:: PROBLEM ::
Begin at the line containing "Given: Select the" in the data below and go on through the line containing "Screen dimensions: 1456x819", repeating each line exactly; include both ends and no other line.

:: DATA FOR THIS EXERCISE ::
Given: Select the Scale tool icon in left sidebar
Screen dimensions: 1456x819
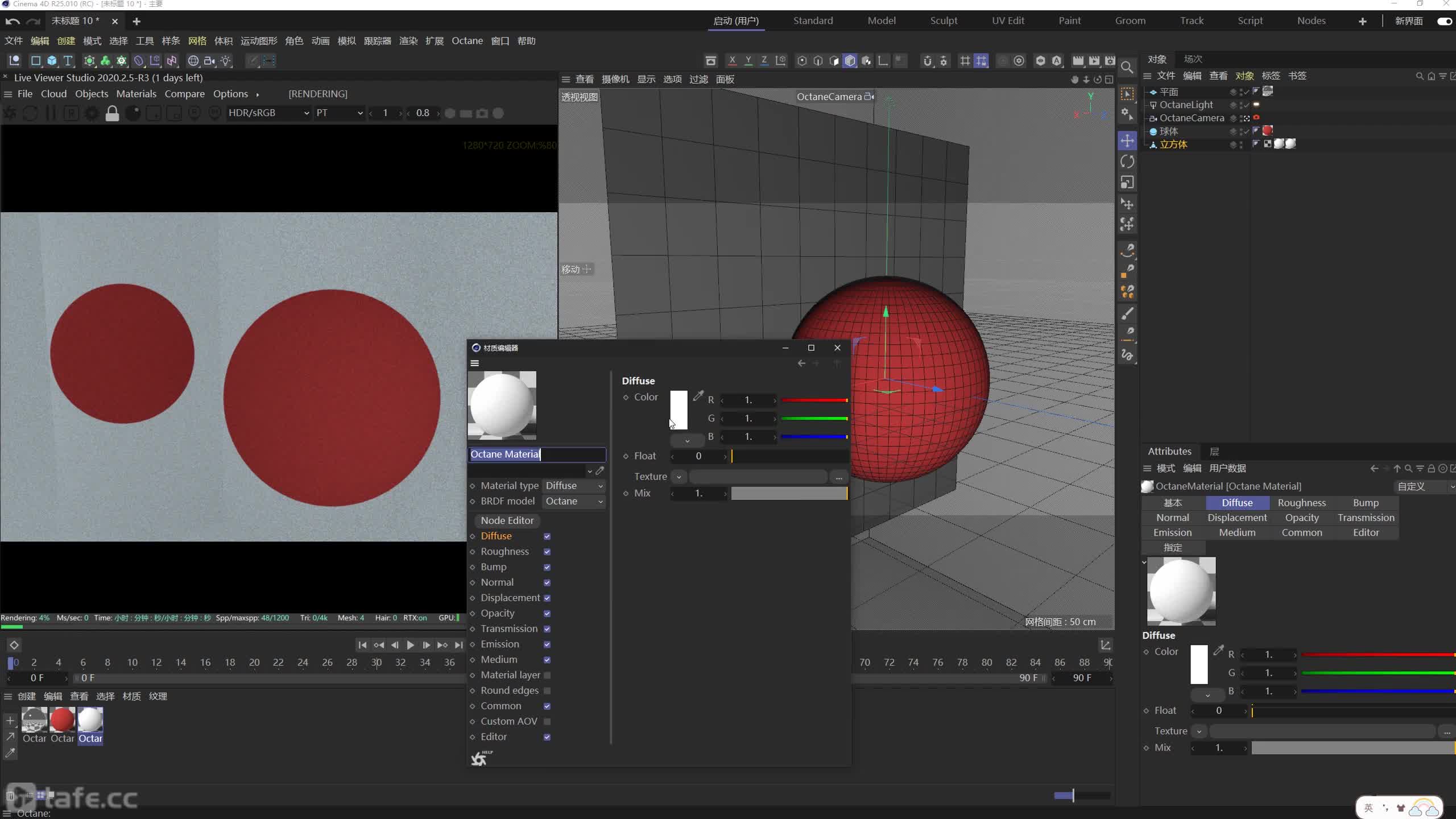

...

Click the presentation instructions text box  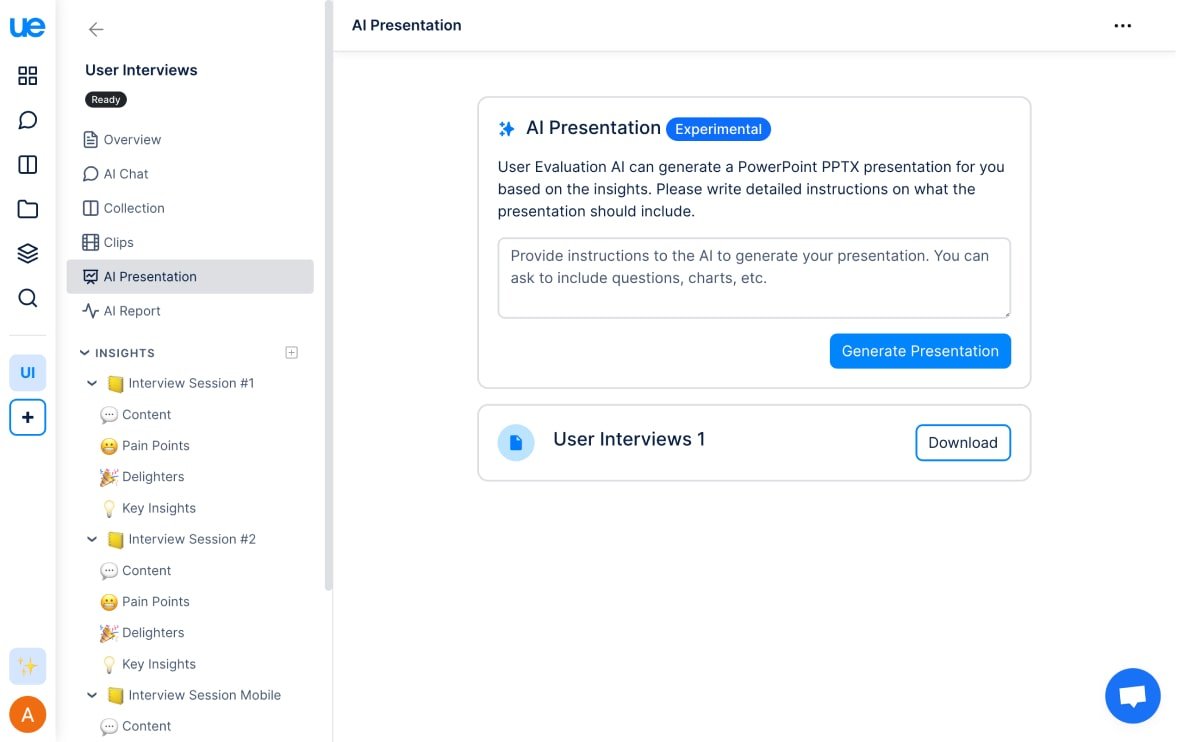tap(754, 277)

==

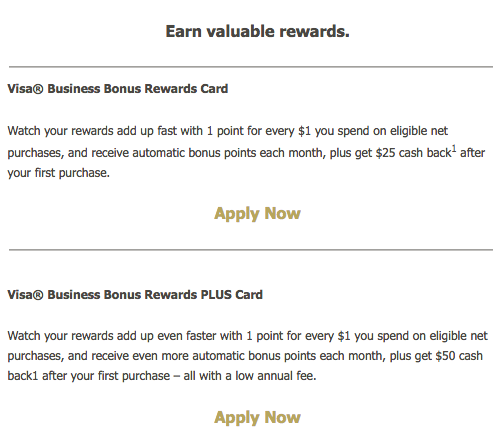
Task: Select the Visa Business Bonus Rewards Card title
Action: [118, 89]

:: SOLUTION TO THIS TASK ::
Given: Select the Scale tool icon in left sidebar
Screen dimensions: 1456x819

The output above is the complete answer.